Calle la indignación; hable, hijo mío,
La sangre solamente.
HORMESINDA.                                Ya a tu vista
Tienes a esta infeliz, esta culpable,
A quien Dios en su cólera dio vida;
A quien antes de verse en tal momento
La negra muerte aniquilar debía.
No imploro tu piedad, no la merezco,
Ni cabe en el honor que en ti respira;
Pero permite que tu hermana ahora
Con lágrimas rescate de alegría
Las lágrimas que un tiempo dio a tu muerte
En luto acerbo y en dolor vertidas;
Sufre que al gozo me abandone.
PELAYO.                                                  Aparta.

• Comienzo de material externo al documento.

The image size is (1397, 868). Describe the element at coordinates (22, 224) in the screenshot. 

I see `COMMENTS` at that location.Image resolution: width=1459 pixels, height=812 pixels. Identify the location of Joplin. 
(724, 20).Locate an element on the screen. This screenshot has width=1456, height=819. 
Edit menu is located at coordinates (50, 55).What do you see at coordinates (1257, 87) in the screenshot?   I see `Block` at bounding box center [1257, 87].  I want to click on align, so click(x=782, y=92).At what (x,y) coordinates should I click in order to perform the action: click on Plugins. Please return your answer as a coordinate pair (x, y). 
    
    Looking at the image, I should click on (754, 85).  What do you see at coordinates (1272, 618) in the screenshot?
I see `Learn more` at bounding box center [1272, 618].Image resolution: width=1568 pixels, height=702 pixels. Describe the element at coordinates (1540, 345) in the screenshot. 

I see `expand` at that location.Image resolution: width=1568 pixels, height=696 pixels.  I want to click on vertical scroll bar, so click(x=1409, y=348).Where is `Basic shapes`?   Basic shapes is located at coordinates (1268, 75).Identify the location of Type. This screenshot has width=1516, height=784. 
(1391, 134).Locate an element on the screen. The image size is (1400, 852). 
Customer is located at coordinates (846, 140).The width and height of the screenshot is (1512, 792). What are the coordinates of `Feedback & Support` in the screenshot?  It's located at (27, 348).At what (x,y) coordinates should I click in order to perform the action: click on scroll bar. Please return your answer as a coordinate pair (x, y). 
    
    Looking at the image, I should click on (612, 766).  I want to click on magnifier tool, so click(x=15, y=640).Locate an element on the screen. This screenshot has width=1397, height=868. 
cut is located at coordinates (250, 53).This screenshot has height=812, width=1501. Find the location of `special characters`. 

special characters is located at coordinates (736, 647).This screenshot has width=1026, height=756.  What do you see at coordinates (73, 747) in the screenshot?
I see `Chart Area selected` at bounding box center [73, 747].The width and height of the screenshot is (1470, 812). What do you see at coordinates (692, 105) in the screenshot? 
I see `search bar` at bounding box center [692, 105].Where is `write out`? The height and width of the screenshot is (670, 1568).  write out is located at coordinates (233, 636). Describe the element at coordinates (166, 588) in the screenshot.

¿Mi hermana tú? Jamás. Quien aquí habita,
Quien se complace en la estación odiosa
De la superstición y tiranía
No puede ser mi sangre. En otro tiempo
Tuve una hermana yo que era delicia
De Pelayo y de España; virtuosa,
Inocente y leal, siempre fue digna
De todo mi cariño y mis cuidados,
Que con mi patria la infeliz partía.
El cielo, encarnizado en perseguirme,
Me la robó; la que mis ojos miran
Es una infame apóstata que ahora
Mi vista indignamente escandaliza.
Ella insulta a los males de la patria,
Ella desprecia las desgracias mías,
Ella, en fin, me aborrece.
HORMESINDA.                                        ¿Y qué? ¿No basta
Ya mi pasión para encender tus iras,
Sin que también destierres de mi seno
A la naturaleza, que en él grita
Con más fuerza que nunca?
PELAYO.                                          ¿Y no gritaba
Cuando la vil pasión que te perdía
Te atreviste a escuchar, y te entregaste
Al árabe feroz que te esclaviza?
¿No pensabas en mí? No contemplabas
Que era clavar en las entrañas mías
Un acero mortal, y atar la patria
Al yugo atroz del musulmán tú misma?
HORMESINDA. ¿Qué peso puede hacer en la balanza,
Que los reinos del mundo alza o inclina,
De una flaca mujer la resistencia?
Pelayo ¡ah! ¡Cuánta compasión tendrías
De esta desventurada, en quien ahora
Tu enojo todo sin piedad fulminas,
Si vieras mi amargura y mis combates!
Yo pudiera decirte...
PELAYO.                     ¿Y qué dirías?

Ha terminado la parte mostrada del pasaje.